Generator(worldSeed, typeSeq).Advance(index)
  1. worldSeed: The global 64-bit integer provided by the developer (e.g., 42).
  2. index: The position in the array (e.g., 50).
  3. typeSeq: A unique constant ID for each data type (e.g., 101 for Users, 110 for Addresses) that serves as the stream identifier to prevent correlation between different arrays. The sequence value is internally transformed to an odd increment (inc = (seq << 1) | 1) as required by PCG32’s LCG foundation.

When you call users.at(50), the engine instantiates a PCG32 Generator with seed = 42 and sequence = 101 (internally converted to inc = 203), then advances it by 50 steps using PCG32’s efficient Advance() function. This approach uses the mathematical properties of PCG32 to maintain proper stream independence and statistical quality. The generator produces all random values for that specific user object, then is discarded. This ensures User[50] with WorldSeed=42 always generates identical data, regardless of access order or previously generated objects.

While numeric seeds provide mathematical precision, real-world applications often need to derive seeds from human-readable identifiers like usernames, email addresses, or test scenario names. The SeedFrom utility function addresses this need by converting arbitrary strings into deterministic 64-bit integer seeds.

Use Cases:

  • Test Scenarios: Generate consistent test data by scenario name (e.g., SeedFrom("checkout-flow-test"))
  • Reproducible Demos: Reset demo environments to known states using memorable string keys

Implementation Approach:

The SeedFrom function combines two proven hashing algorithms to ensure distribution quality and cross-language consistency:

  1. FNV-1a Hash: A fast, simple hash algorithm that processes the string byte-by-byte using XOR and multiply operations, building up a 64-bit hash value. This provides the initial mixing of the input string.

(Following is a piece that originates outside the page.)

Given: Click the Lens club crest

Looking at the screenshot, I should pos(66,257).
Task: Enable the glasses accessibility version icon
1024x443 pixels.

  2. Murmur3 Avalanche Finalization: A three-step mixing process that ensures excellent bit distribution. Each step performs XOR-shift-multiply operations to “avalanche” changes throughout all 64 bits, preventing clustering of similar inputs.

This two-stage approach ensures that even similar strings (like “user1” and “user2”) produce completely different, well-distributed seed values.

Cross-Language Implementation:

Each supported language implements SeedFrom as a static/standalone function with identical behavior. The function is rigorously tested using cross-language test vectors to ensure that the same string produces the exact same 64-bit seed value across all implementations, regardless of platform architecture or language runtime.

Data Types:

Pseudata provides two primary data structures:

  • User Objects: OIDC-compliant user profiles containing:
    • Core identity: sub (UUID v4 format), name, given_name, family_name
    • Optional fields: middle_name, nickname, preferred_username
    • Contact: email (using curated domain pools)
    • Demographics: gender, locale, picture (avatar URL)
  • Address Objects: Locale-aware geographic data including street address, city, state/province, and postal code formatted according to the selected locale’s conventions.

Generation Logic:

  • Static Pools: Small, optimized arrays of strings (First Names, Last Names, Cities) are embedded directly in the library code as generated constants.
  • Deterministic Constraints: Logic is deterministic and locale-aware. Example: If the generator selects locale: "en_US", subsequent field generation is constrained to US name pools, US states, US cities, and ZIP code format (5 or 9 digits).
  • QA Engineers: Create stable, reproducible test beds where frontend and backend data match perfectly.
  • Frontend Developers: Build UI components that handle massive lists (virtual scrolling) without waiting for backend APIs.
  • Sales Engineers: Build consistent, high-fidelity product demos that look real and “reset” perfectly every time.
  • Load Testers: Generate high-volume unique data (e.g., 1 million unique email addresses) to test database indexing without large files.